**REQUIRED WORK**
The lines to return are the one containing "The height and width of the screenshot is (697, 1194)." and all that follow it in the entries below, duplicated exactly and nothing else.

★ ★ ★

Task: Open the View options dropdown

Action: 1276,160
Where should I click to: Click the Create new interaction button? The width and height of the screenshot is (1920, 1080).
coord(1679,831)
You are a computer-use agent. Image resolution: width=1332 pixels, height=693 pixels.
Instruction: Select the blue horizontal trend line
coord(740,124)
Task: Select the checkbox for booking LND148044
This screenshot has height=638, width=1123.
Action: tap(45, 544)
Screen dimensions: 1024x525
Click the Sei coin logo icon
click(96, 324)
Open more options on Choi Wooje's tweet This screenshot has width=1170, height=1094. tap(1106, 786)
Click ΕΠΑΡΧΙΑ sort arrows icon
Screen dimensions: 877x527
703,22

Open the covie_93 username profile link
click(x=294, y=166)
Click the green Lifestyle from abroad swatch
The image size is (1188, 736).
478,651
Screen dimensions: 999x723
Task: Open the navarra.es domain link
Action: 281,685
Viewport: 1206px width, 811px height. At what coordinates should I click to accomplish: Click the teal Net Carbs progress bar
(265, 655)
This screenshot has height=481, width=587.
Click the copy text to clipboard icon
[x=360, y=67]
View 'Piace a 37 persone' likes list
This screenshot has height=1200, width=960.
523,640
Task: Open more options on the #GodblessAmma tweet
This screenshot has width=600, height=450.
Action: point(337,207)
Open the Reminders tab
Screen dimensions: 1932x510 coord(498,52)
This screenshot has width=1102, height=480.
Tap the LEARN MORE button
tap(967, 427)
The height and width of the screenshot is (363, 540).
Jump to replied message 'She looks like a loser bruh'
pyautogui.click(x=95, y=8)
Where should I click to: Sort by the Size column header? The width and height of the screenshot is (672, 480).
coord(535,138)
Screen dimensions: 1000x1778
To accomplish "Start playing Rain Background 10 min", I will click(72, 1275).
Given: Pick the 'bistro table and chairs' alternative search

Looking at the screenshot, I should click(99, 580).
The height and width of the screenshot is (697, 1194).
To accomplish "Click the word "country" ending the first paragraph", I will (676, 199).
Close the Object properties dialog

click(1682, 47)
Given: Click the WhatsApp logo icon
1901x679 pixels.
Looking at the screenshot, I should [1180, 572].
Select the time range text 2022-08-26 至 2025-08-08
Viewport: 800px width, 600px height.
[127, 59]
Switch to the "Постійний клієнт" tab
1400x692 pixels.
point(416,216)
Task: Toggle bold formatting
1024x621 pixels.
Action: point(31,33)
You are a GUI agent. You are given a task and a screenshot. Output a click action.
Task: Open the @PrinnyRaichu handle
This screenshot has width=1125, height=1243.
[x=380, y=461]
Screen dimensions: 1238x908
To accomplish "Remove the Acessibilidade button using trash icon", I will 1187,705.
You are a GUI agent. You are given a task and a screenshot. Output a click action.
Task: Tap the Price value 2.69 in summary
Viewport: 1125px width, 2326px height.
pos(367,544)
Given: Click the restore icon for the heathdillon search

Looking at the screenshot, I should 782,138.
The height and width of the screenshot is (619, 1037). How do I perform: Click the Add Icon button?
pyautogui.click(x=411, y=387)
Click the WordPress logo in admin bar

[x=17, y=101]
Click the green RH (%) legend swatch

★ ★ ★

**RESULT OF THIS TASK**
The height and width of the screenshot is (697, 1194).
To accomplish "Click the word "country" ending the first paragraph", I will (676, 199).
Close the Object properties dialog

click(1682, 47)
Given: Click the WhatsApp logo icon
1901x679 pixels.
Looking at the screenshot, I should [1180, 572].
Select the time range text 2022-08-26 至 2025-08-08
Viewport: 800px width, 600px height.
[127, 59]
Switch to the "Постійний клієнт" tab
1400x692 pixels.
point(416,216)
Task: Toggle bold formatting
1024x621 pixels.
Action: point(31,33)
You are a GUI agent. You are given a task and a screenshot. Output a click action.
Task: Open the @PrinnyRaichu handle
This screenshot has width=1125, height=1243.
[x=380, y=461]
Screen dimensions: 1238x908
To accomplish "Remove the Acessibilidade button using trash icon", I will 1187,705.
You are a GUI agent. You are given a task and a screenshot. Output a click action.
Task: Tap the Price value 2.69 in summary
Viewport: 1125px width, 2326px height.
pos(367,544)
Given: Click the restore icon for the heathdillon search

Looking at the screenshot, I should 782,138.
The height and width of the screenshot is (619, 1037). How do I perform: Click the Add Icon button?
pyautogui.click(x=411, y=387)
Click the WordPress logo in admin bar

[x=17, y=101]
Click the green RH (%) legend swatch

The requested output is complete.